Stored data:
-----
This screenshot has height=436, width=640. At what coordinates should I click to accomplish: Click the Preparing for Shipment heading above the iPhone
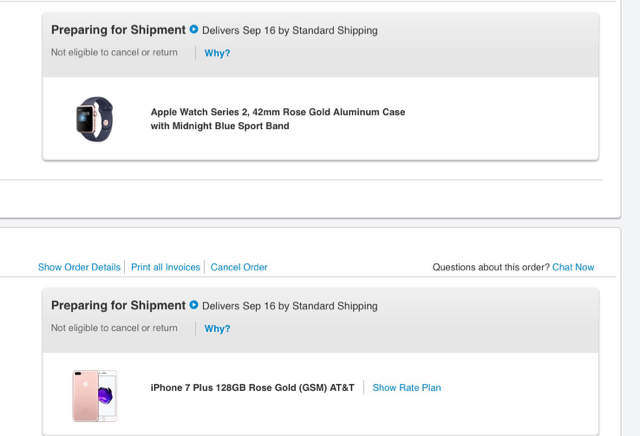(118, 305)
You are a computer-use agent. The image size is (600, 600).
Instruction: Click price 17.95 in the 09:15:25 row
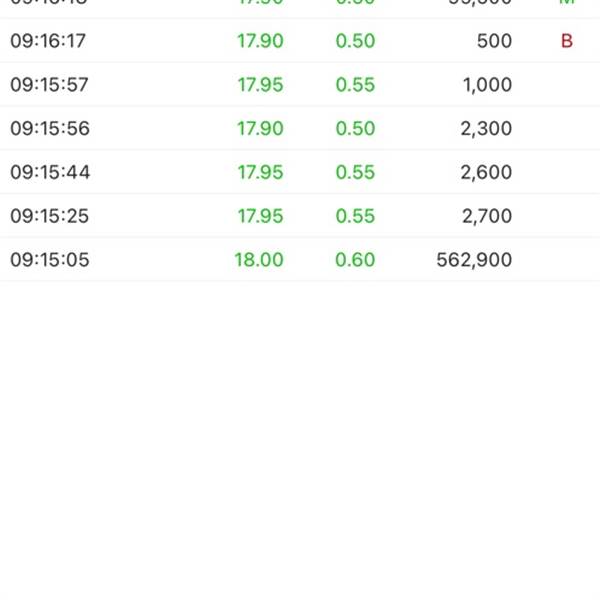[x=260, y=216]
-----
-- WHAT TO WORK ON --
Take the line that holds "You are a computer-use" as the start and the last line of the data as the end. Copy only those lines exactly, both ends included, except the pictures.

-- TASK RESPONSE --
You are a computer-use agent. The image size is (600, 600).
Instruction: Click price 17.95 in the 09:15:25 row
[x=260, y=216]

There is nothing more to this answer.